**Problem to work on**
Your reply must be the number of lines in the entries that hold the word "Апрель", and nothing else.
--- Provided entries ---
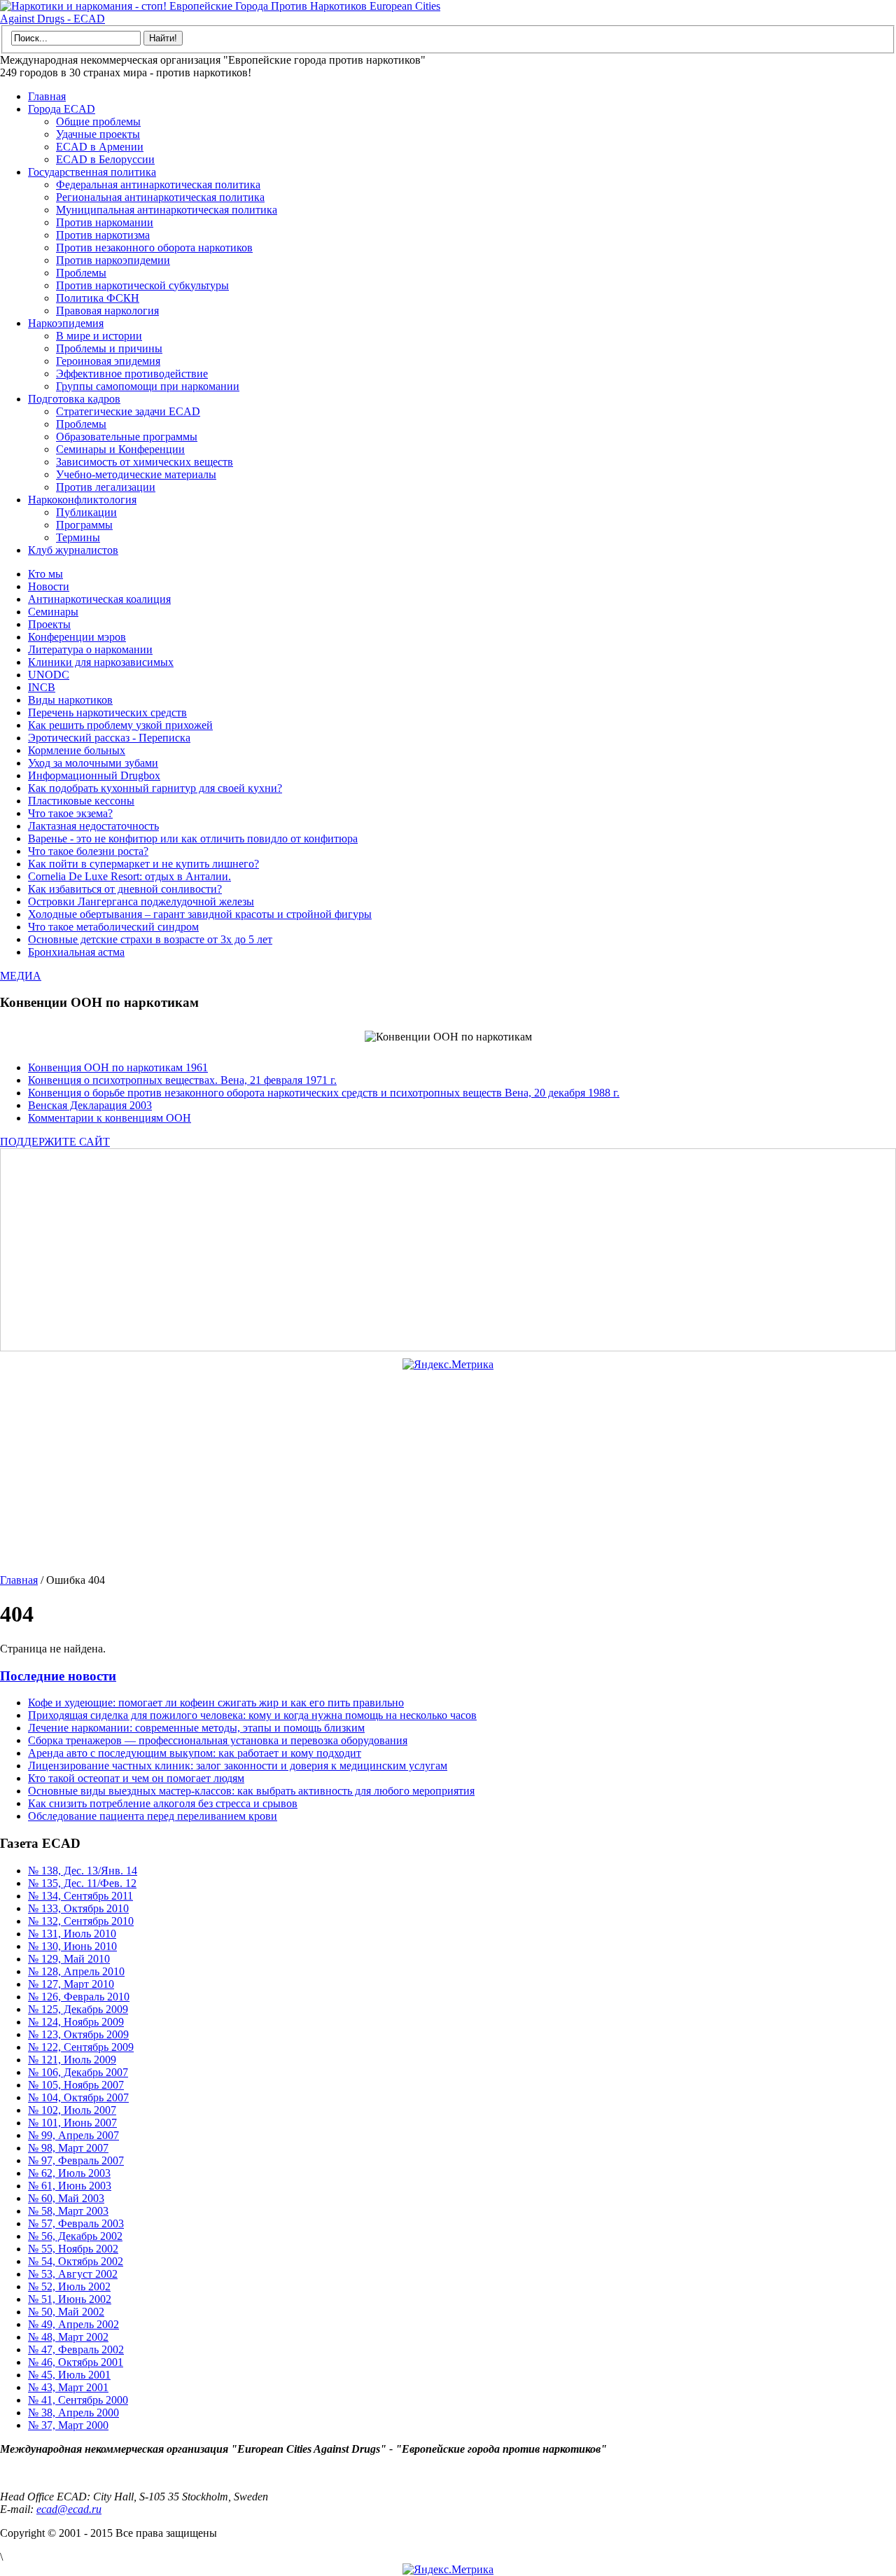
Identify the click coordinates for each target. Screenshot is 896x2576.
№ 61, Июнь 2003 (69, 2186)
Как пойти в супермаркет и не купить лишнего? (143, 864)
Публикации (86, 512)
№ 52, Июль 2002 (69, 2286)
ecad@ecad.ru (69, 2509)
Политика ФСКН (97, 298)
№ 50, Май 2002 (66, 2312)
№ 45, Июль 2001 (69, 2375)
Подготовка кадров (74, 399)
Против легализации (105, 487)
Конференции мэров (77, 637)
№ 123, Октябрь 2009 (78, 2034)
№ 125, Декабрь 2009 (78, 2009)
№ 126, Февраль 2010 (79, 1997)
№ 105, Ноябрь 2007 (76, 2085)
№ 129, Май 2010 (69, 1959)
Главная (47, 96)
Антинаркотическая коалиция (99, 599)
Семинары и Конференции (120, 449)
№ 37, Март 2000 (68, 2425)
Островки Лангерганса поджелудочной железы (141, 901)
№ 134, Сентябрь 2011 (80, 1896)
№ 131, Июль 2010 (72, 1934)
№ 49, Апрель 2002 (73, 2324)
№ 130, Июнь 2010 (72, 1946)
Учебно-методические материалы (136, 474)
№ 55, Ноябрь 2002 (73, 2249)
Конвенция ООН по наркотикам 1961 (118, 1067)
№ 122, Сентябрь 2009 (81, 2047)
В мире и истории (99, 336)
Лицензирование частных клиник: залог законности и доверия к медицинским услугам (237, 1765)
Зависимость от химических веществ (144, 462)
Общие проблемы (98, 121)
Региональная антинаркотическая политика (160, 197)
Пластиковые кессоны (81, 801)
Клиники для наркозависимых (101, 662)
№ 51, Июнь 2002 (69, 2299)
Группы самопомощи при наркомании (147, 386)
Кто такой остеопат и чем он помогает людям (136, 1778)
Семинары (53, 612)
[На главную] (224, 19)
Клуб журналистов (73, 550)
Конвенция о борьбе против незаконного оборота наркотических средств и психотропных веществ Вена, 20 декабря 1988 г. (324, 1093)
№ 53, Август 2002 (73, 2274)
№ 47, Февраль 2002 (76, 2349)
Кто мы (45, 574)
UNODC (48, 675)
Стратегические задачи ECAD (128, 411)
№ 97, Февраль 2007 (76, 2160)
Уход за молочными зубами (93, 763)
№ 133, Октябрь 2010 (78, 1908)
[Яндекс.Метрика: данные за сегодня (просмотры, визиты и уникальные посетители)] (447, 1364)
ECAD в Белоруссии (105, 159)
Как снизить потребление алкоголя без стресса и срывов (163, 1803)
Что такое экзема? (70, 813)
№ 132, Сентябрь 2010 (81, 1921)
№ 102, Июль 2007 (72, 2110)
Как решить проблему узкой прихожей (120, 725)
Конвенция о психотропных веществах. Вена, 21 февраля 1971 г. (182, 1080)
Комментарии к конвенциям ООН (109, 1118)
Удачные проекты (98, 134)
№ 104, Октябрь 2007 (78, 2097)
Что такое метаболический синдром (113, 927)
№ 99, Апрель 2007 (73, 2135)
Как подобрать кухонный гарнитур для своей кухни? (155, 788)
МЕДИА (20, 976)
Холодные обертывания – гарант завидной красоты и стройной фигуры (200, 914)
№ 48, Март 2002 (68, 2337)
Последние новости (58, 1676)
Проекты (49, 624)
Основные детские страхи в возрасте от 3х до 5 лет (150, 939)
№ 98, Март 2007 (68, 2148)
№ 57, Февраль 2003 (76, 2223)
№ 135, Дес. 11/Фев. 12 (82, 1883)
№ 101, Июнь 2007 (72, 2123)
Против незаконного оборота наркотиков (154, 247)
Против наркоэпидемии (113, 260)
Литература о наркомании (90, 649)
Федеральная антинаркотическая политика (158, 184)
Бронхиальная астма (76, 952)
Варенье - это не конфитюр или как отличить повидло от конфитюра (193, 838)
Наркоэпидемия (66, 323)
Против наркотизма (103, 235)
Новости (48, 586)
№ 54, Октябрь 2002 (75, 2261)
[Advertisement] (424, 1250)
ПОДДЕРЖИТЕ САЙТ (55, 1142)
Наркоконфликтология (82, 500)
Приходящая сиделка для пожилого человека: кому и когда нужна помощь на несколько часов (252, 1715)
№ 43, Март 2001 (68, 2387)
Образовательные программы (126, 437)
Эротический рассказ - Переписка (109, 738)
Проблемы (81, 273)
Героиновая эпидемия (108, 361)
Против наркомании (104, 222)
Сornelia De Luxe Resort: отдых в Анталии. (129, 876)
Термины (78, 537)
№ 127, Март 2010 (71, 1984)
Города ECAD (61, 109)
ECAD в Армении (100, 147)
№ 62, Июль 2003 (69, 2173)
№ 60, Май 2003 (66, 2198)
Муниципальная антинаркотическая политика (166, 210)
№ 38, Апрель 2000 (73, 2412)
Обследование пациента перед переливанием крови (152, 1816)
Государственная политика (92, 172)
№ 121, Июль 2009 (72, 2060)
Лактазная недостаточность (93, 826)
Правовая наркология (107, 310)
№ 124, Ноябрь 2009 (76, 2022)
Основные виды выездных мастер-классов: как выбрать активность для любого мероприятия (251, 1791)
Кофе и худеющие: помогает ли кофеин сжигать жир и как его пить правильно (216, 1702)
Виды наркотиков (70, 700)
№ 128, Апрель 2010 (76, 1971)
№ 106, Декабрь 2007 (78, 2072)
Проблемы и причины (109, 348)
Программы (84, 525)
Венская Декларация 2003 (90, 1105)
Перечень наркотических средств (107, 712)
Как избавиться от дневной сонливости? (125, 889)
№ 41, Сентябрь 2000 (78, 2400)
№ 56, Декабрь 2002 (75, 2236)
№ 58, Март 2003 (68, 2211)
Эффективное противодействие (132, 374)
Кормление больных (76, 750)
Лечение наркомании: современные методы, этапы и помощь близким (196, 1728)
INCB (41, 687)
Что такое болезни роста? (88, 851)
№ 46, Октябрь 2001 (75, 2362)
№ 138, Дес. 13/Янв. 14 (82, 1871)
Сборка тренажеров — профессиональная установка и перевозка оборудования (217, 1740)
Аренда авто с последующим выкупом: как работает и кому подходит (194, 1753)
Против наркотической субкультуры (142, 285)
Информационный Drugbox (94, 775)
---
**Response to this task**
4